Updated: Aug 4, 2020

Davidson County District Attorney Glenn Funk says his office will no longer prosecute people for possessing half an ounce or less of marijuana, following similar steps taken by prosecutors in several other jurisdictions around the country. 

In a written statement on the policy, the district attorney's office says that minor marijuana charges "do little to promote public health, and even less to promote public safety." 

More on the policy from that statement:

For individuals, this policy will eliminate the negative effects of a criminal charge which include potential jail time and collateral consequences on employment and housing. For the justice system, elimination of minor marijuana charges will decrease costs as jail housing expenses for these cases will now be totally eliminated. Similarly, courts and the clerk’s office will see savings from docketing fewer cases. Finally, and of great importance, demographic statistics indicate that these charges impact minorities in a disproportionate manner. This policy will eliminate this area of disproportionality in the justice system. Proper allocation of the resources of the District Attorney’s office requires common sense and fairness. These resources must be devoted to supporting victims and prosecuting violent crime.

In 2016, the Metro Council approved an ordinance creating a civil penalty for possessing or exchanging a half-ounce of marijuana, giving police officers an option other than criminal charges in such cases. However, that ordinance — and a similar one in Memphis — was deemed unenforceable by Tennessee Attorney General Herbert Slatery and later nullified by the state legislature

A little more than a year ago, after Baltimore's top prosecutor Marilyn Mosby announced that she would stop prosecuting marijuana possession, Funk told the Scene that his office worked to avoid incarcerating people for simple marijuana possession and tried to minimize the collateral consequences of such charges. 

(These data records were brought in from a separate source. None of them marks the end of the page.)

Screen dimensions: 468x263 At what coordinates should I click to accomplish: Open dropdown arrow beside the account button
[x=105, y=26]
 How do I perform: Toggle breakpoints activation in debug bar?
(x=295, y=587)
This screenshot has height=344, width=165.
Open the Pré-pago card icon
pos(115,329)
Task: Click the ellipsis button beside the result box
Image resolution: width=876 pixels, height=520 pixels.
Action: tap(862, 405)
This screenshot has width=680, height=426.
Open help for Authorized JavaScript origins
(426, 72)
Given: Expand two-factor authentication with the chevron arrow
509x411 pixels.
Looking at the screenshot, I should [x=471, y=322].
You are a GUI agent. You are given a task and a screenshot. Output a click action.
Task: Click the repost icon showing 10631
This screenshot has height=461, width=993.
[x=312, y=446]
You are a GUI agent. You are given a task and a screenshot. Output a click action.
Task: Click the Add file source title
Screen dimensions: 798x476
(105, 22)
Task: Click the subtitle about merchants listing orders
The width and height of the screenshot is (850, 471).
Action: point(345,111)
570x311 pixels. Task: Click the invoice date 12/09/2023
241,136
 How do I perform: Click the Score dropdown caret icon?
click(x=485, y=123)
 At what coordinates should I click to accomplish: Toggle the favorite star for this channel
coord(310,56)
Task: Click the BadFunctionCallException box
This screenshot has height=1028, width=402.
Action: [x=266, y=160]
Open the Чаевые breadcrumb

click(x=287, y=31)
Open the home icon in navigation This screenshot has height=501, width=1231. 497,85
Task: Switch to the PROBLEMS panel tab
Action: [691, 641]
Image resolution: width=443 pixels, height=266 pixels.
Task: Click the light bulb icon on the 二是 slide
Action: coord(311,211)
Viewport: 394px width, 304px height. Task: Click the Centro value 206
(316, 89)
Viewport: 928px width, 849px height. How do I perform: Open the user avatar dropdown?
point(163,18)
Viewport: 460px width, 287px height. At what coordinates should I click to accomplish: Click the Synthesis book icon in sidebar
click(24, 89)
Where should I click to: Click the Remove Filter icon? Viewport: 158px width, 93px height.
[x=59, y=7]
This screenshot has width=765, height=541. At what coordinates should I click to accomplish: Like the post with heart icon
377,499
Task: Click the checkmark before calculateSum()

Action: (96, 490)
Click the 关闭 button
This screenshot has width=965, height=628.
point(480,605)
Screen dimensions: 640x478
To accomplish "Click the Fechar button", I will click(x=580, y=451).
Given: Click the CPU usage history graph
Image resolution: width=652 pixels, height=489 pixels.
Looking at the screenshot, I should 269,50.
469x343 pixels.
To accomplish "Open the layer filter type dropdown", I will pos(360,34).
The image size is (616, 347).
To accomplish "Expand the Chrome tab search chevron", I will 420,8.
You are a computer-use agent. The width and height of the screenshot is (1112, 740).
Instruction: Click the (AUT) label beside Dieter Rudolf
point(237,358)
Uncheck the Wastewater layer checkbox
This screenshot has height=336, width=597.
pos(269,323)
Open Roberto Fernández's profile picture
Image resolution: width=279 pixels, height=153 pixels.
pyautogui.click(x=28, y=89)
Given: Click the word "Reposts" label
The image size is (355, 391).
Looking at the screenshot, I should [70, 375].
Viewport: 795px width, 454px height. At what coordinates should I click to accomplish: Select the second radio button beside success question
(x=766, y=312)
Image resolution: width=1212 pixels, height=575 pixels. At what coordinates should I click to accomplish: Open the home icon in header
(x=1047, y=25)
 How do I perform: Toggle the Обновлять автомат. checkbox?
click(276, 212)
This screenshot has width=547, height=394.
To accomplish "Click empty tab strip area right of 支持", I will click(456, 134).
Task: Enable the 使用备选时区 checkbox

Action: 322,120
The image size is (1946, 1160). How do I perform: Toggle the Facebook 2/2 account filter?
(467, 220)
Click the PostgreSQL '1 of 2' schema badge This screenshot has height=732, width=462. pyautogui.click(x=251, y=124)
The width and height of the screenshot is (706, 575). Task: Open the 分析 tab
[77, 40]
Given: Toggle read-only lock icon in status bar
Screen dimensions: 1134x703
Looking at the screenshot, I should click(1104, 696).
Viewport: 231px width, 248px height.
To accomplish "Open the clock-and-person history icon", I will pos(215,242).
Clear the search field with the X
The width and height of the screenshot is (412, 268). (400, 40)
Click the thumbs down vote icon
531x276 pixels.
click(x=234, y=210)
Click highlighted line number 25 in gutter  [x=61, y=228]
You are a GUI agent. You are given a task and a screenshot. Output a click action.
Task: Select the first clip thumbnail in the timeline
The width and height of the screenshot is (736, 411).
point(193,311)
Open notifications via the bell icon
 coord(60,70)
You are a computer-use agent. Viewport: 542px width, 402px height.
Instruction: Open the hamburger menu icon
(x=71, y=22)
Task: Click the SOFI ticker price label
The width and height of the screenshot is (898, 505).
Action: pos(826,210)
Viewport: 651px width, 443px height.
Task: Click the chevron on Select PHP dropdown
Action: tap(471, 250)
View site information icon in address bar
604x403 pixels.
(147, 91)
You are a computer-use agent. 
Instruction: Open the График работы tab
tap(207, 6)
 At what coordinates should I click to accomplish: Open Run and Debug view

In an interview with the Scene on Wednesday, Funk addressed questions about his new policy. He first clarified that while his office will dismiss simple marijuana possession cases, they cannot keep police officers from making arrests. That said, he noted that such charges have decreased in recent years. He added that in discussions with Metro Nashville Police Department leaders he “has not sensed any significant pushback on this policy.”

Mayor John Cooper also backed the policy in a written statement. 

"I support the DA’s decision to stop prosecuting minor marijuana offenses in Davidson County," Cooper said. "We need to continue working to ensure that people have access to drug treatment and that we are doing everything we can to keep nonviolent young people out of the criminal justice system."

Funk said that his office will dismiss such minor marijuana charges whether they involve someone possessing marijuana or smoking it. However, he said: "If someone is smoking marijuana in a public place and is creating some type of nuisance that can be described as disorderly, we may prosecute for disorderly conduct. But we will not prosecute for the marijuana." 

Asked about people who have been charged for simple possession in the past, Funk said there is no one currently in the Metro jail serving time solely for simple possession of marijuana. 

"With regards to any expungements, we're open to working with defense counsel or citizens that have marijuana cases on their record, and if those cases can be expunged under current state law then we will work with them to get those charges expunged."